Start of EXTRACTED MATERIAL

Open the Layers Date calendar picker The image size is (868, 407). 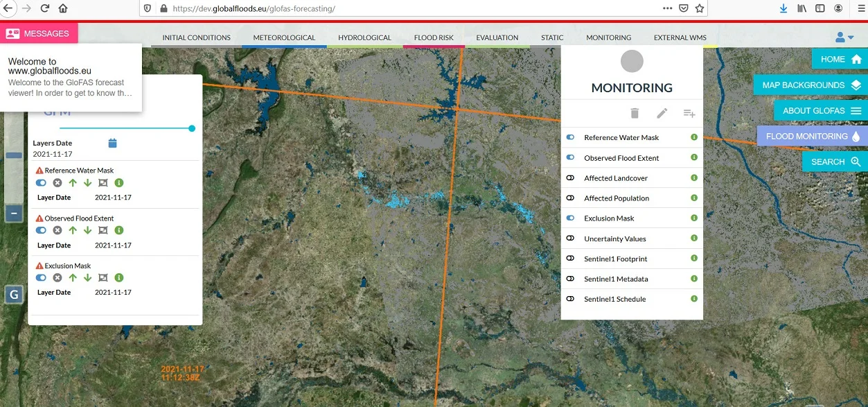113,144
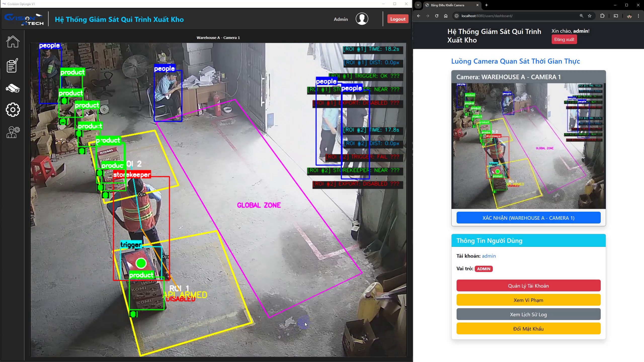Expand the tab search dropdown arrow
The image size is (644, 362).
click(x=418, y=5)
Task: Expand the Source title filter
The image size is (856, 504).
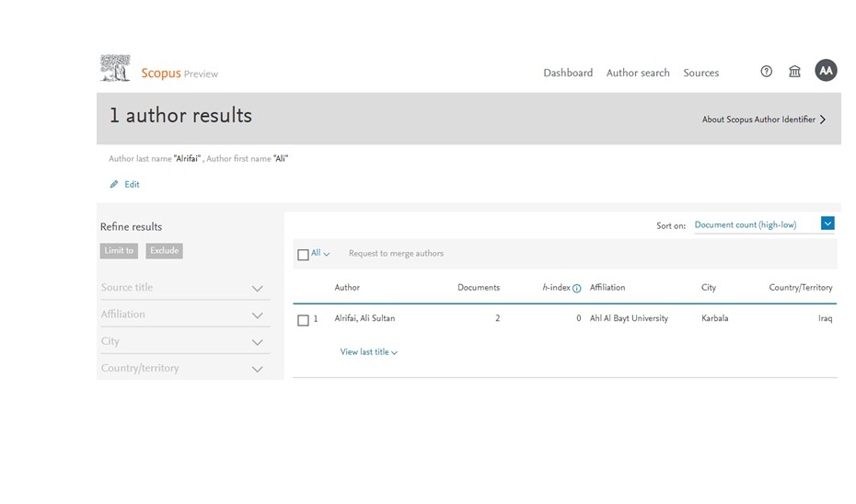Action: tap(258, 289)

End of EXTRACTED MATERIAL
Start of EXTRACTED MATERIAL

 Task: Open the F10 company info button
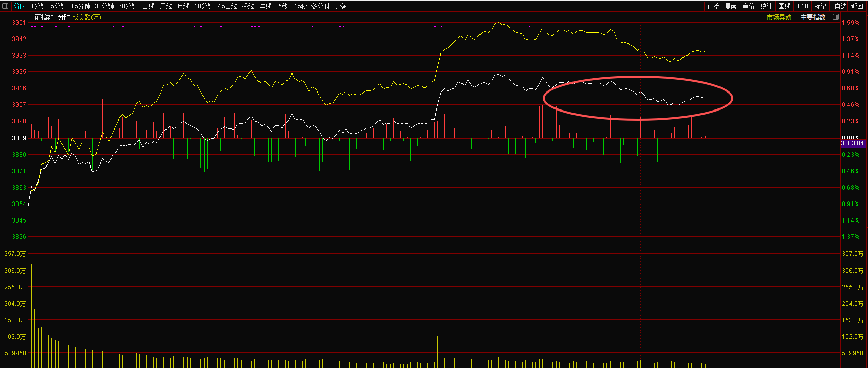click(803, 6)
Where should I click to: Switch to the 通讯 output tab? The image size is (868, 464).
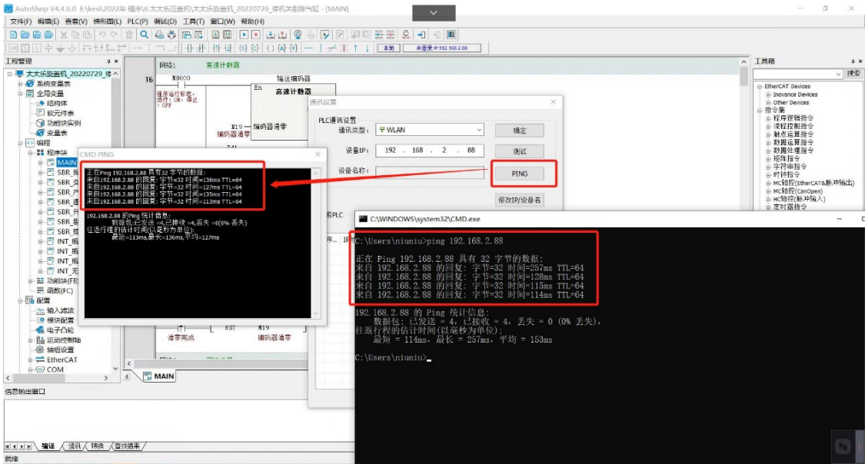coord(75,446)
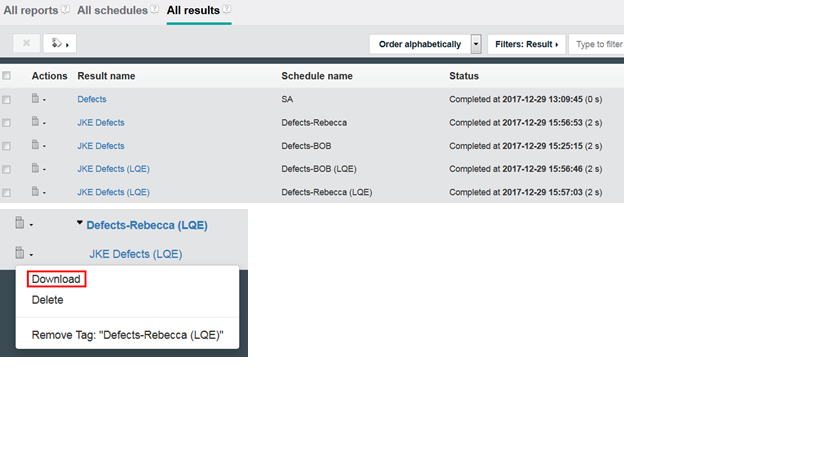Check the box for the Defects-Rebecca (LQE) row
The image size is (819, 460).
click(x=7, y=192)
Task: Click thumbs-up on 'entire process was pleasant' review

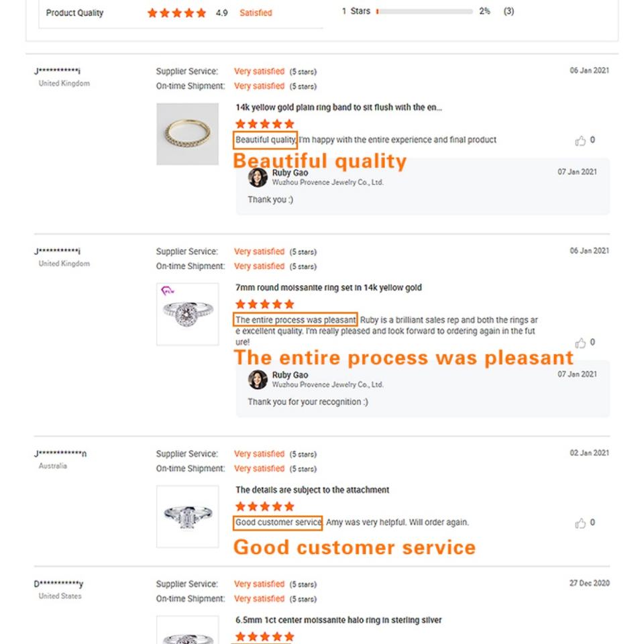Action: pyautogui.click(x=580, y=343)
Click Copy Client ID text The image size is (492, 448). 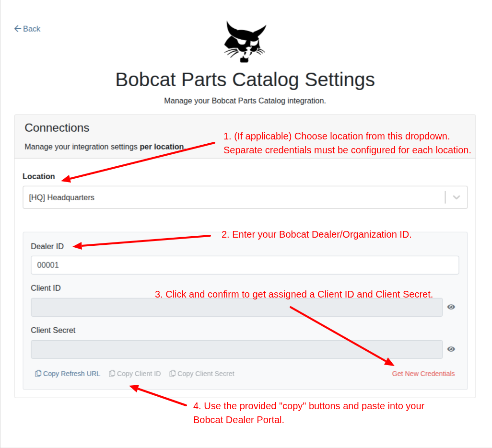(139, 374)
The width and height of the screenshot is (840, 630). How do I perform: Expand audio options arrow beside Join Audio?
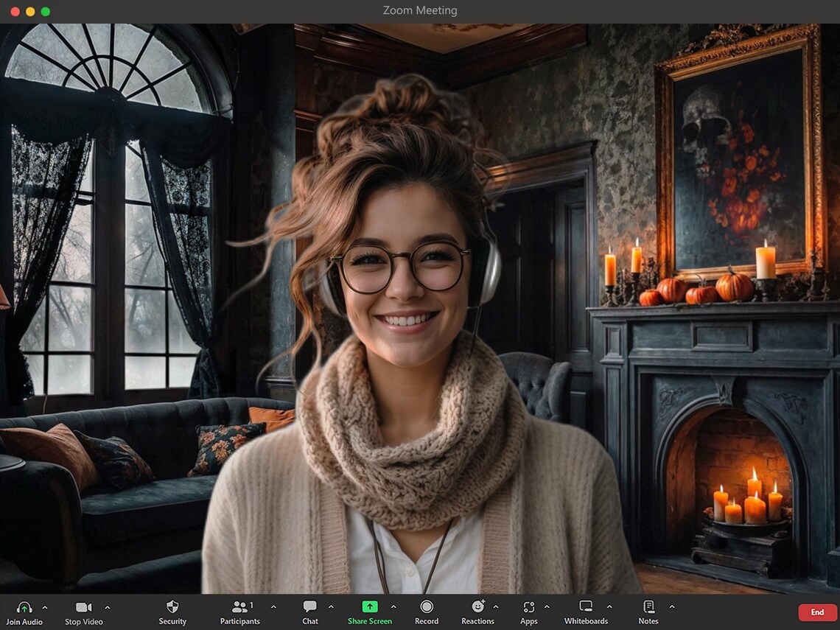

End of EXTRACTED MATERIAL
Start of EXTRACTED MATERIAL

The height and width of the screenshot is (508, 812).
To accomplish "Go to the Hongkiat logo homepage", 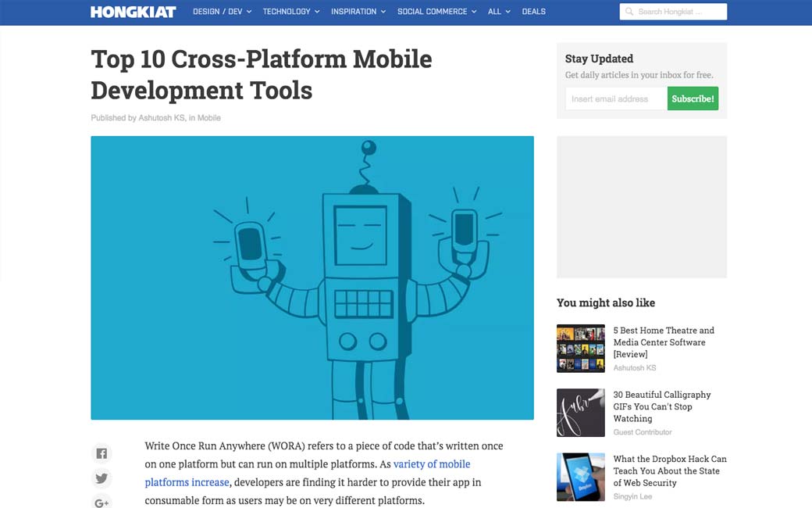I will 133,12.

End of EXTRACTED MATERIAL

REQUIRED ACTION
Where a line in the entries holds the word "width", copy that line.

ANSWER TO THIS PROBLEM
The width and height of the screenshot is (840, 630). How do I perform: Expand audio options arrow beside Join Audio?
The height and width of the screenshot is (508, 812).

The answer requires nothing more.